June~Sci-Fi Issue



Three Hundred Years
by
Gavin Salisbury

On the morning of the third day of silence between them he went to the market and never came back. Her worry grew steadily on the first day he was gone, became panic on the second. By the evening of the third day she was crying with hurt and rage.

On the third anniversary of his disappearance he turned up out of the afternoon sun, his eyes sunk deep in his head. Three fingers were missing on his left hand. She studied his face carefully as he pleaded with her to take him back.

"Leave me in peace," she said, and went inside, and cried until he was three days gone again.

The first of their children married a farmer, and was worked until she dropped. The second was identical in all respects except physical strength; she died in childbirth while still a child herself. The third of the triplets ran away aged fifteen - to follow the father he couldn't remember. When he returned home, in the same state of penury as his father before him, his mother was already dead. He couldn't find her gravestone, but prayed at those of his sisters.
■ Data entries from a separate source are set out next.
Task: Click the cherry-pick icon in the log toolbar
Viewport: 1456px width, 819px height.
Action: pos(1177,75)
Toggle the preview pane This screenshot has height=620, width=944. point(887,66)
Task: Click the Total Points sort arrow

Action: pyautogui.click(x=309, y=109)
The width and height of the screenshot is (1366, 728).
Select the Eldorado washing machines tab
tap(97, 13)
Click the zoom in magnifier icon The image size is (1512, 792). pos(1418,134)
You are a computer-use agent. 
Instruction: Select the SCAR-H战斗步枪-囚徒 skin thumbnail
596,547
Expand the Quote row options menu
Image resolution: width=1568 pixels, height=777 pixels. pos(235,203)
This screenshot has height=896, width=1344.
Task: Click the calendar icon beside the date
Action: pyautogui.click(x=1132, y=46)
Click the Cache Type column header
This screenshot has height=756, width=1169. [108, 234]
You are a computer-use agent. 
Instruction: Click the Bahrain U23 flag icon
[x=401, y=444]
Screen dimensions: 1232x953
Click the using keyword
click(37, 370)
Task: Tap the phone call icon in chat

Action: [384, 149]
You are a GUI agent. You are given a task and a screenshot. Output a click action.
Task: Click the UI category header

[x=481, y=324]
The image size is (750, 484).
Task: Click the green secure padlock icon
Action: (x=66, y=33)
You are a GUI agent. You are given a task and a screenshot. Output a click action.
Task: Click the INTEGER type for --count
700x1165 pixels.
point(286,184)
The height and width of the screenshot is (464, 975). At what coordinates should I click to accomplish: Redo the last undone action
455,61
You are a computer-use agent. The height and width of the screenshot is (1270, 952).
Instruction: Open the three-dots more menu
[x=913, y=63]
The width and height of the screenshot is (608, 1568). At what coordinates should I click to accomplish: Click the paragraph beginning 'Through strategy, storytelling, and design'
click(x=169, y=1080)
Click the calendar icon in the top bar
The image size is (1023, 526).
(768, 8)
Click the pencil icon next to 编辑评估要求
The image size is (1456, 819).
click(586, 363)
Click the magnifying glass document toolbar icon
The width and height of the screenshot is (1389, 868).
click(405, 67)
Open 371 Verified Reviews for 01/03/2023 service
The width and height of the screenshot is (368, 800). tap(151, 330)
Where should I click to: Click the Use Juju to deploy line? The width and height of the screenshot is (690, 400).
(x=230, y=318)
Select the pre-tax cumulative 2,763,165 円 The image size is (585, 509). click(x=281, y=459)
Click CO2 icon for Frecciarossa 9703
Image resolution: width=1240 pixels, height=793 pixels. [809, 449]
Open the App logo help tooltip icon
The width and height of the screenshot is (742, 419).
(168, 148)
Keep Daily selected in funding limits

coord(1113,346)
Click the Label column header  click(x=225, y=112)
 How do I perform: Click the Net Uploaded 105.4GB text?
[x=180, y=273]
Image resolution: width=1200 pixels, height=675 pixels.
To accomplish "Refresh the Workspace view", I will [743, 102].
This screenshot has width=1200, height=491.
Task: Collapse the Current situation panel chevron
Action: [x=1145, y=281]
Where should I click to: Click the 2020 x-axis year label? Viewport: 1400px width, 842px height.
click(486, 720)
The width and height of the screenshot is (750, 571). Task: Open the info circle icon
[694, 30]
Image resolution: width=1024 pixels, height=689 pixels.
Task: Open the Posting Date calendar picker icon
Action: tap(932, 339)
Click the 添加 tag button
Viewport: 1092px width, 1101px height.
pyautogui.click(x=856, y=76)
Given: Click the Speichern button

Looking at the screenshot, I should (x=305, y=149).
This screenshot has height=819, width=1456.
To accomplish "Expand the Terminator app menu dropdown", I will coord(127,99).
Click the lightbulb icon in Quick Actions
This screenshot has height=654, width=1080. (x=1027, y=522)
He steeled himself for one last crack at the world, as he imagined his father had, and left the area forever.

***

In the first of her following lives she was a lady of leisure: bored, but unyielding to love. In the second she was a suffragette; and in the third a famous writer, with problems of sexual identity. Who she is now is anybody's guess; but by this time her impact will surely be enormous.

***

Every three years he returns home, but she is never there. He can't remember the words for how he lost his fingers: he hasn't spoken for three hundred years.